Amid fierce public backlash over its heavy-handed reaction to recent protests, SJPD Chief Eddie Garcia issued a memo today saying he would voluntarily enact a number of policy changes to show the department’s commitment to “continuous improvement.”

In the face of mounting calls for San Jose to slash police funding, however, what he proposes seems mostly symbolic or marginal.

The chief’s letter includes his latest promise to ramp up community outreach (something notably lacking ahead of recent protests) and to bring SJPD in line with state law when it comes to officers alerting superiors about a colleague’s misconduct. And though just about half the City Council already proposed a ban on rubber bullets, Garcia says he wants to tighten up standards for so-called less-lethal weapons.

Then there’s the timing of the whole thing, which makes it come off as reactive.

Chief Garcia issued the memo just a day ahead of a council hearing where he’s been asked to justify his department’s aggressively response to the first few days of local demonstrations against George Floyd’s killing and systemic injustice.

In the two-page communique, the chief says that from now on, he will require officers who witness a colleague use excessive force to report what they saw to a supervisor. It’s a standard set by SB 230, which California lawmakers passed last year and which becomes mandatory statewide in January 2021.

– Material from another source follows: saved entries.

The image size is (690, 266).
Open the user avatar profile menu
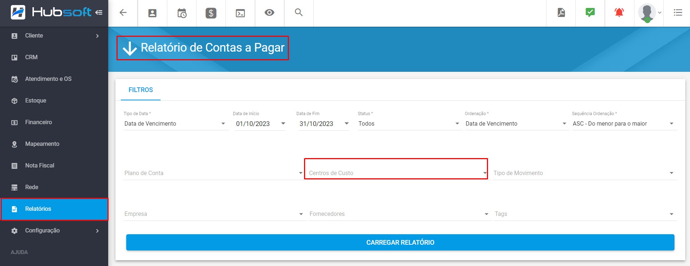[649, 13]
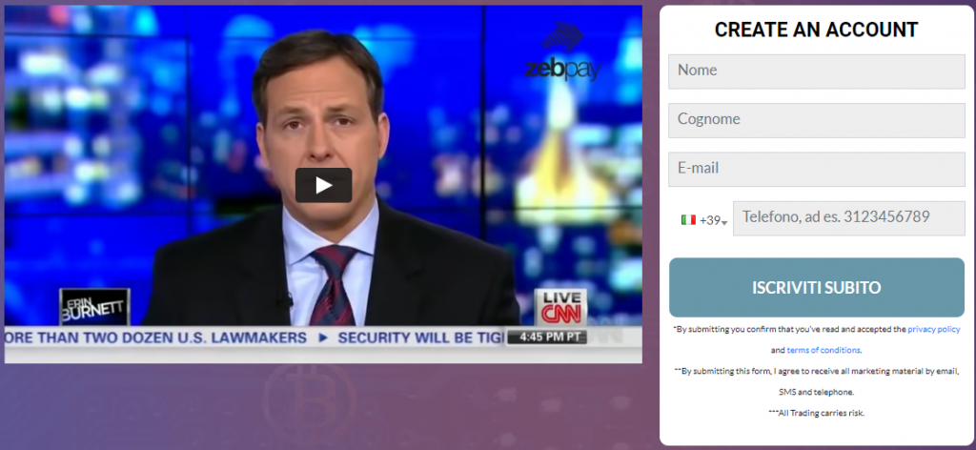This screenshot has height=450, width=976.
Task: Click the LIVE CNN logo badge
Action: (x=560, y=307)
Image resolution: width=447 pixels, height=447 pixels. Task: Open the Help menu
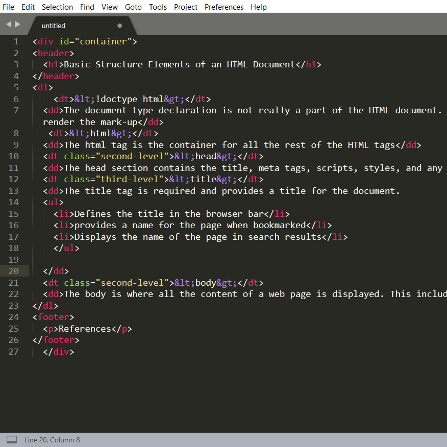pos(259,7)
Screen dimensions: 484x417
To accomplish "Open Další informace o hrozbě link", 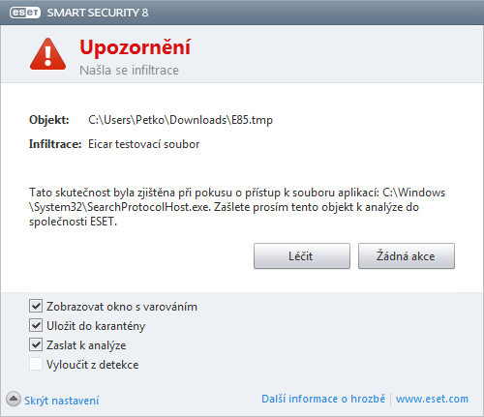I will tap(323, 399).
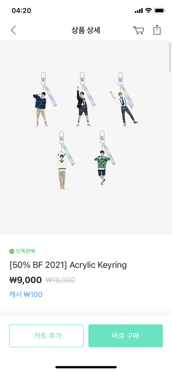172x372 pixels.
Task: Click 바로 구매 button
Action: 125,336
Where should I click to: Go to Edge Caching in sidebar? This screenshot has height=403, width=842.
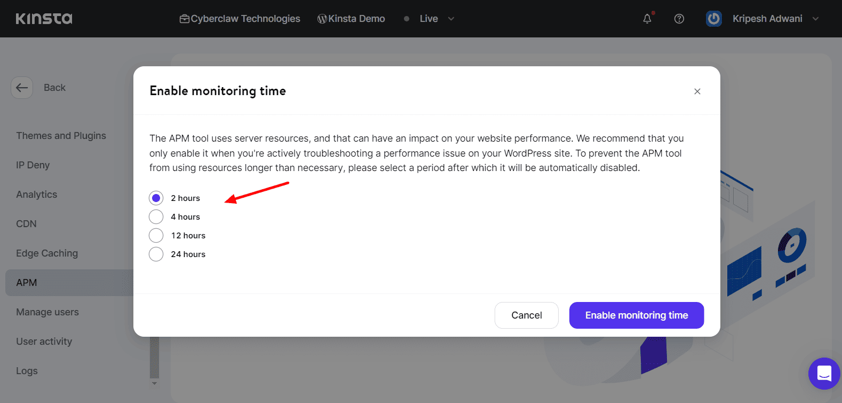click(47, 253)
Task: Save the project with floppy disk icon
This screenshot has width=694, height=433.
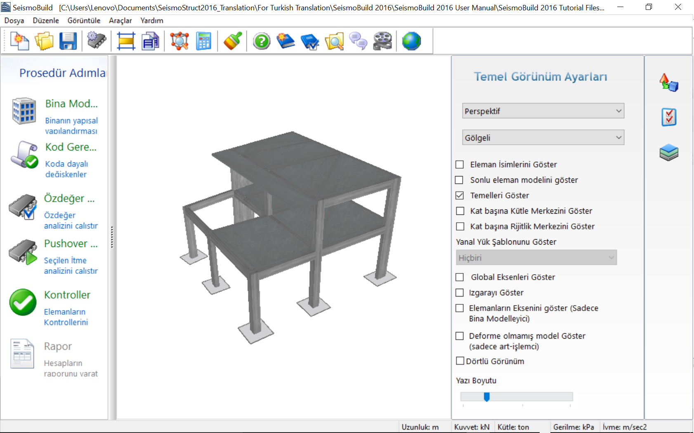Action: point(68,41)
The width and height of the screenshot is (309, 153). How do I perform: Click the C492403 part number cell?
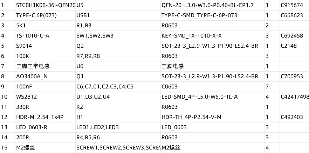pyautogui.click(x=294, y=117)
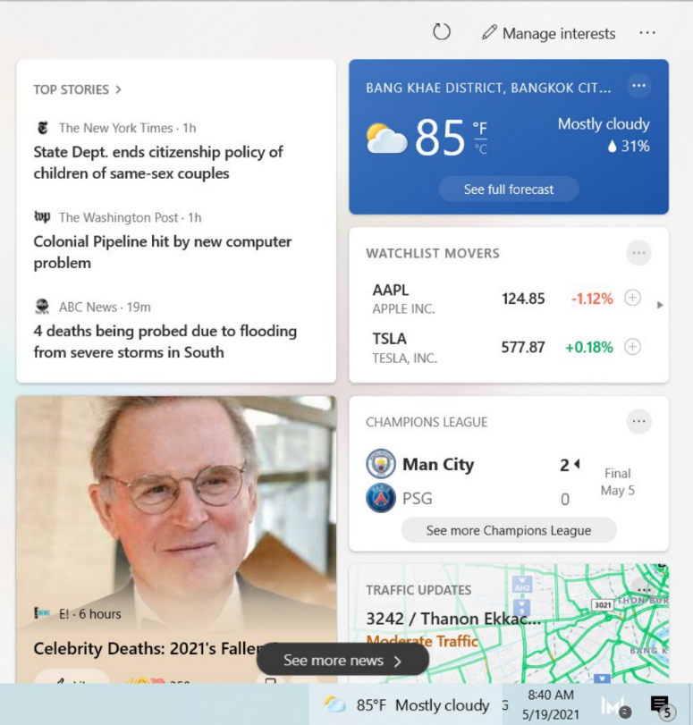Screen dimensions: 693x725
Task: Add TSLA to watchlist
Action: (632, 346)
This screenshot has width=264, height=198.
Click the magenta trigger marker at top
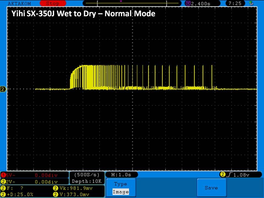point(121,1)
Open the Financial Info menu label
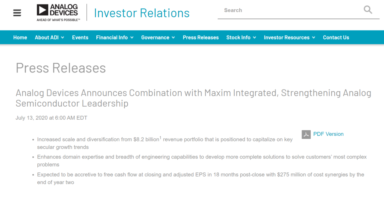Image resolution: width=384 pixels, height=200 pixels. coord(112,37)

By adopting the standard immediately, Garcia argues, SJPD could avoid what happened in Minneapolis, where multiple cops watched Officer Derek Chauvin kneel on Floyd’s neck until his dying breath eight minutes later. “I am issuing a department-wide order with this language in it,” the chief explained, “and will speak with every officer in my command to reinforce the moral imperative of following this law.”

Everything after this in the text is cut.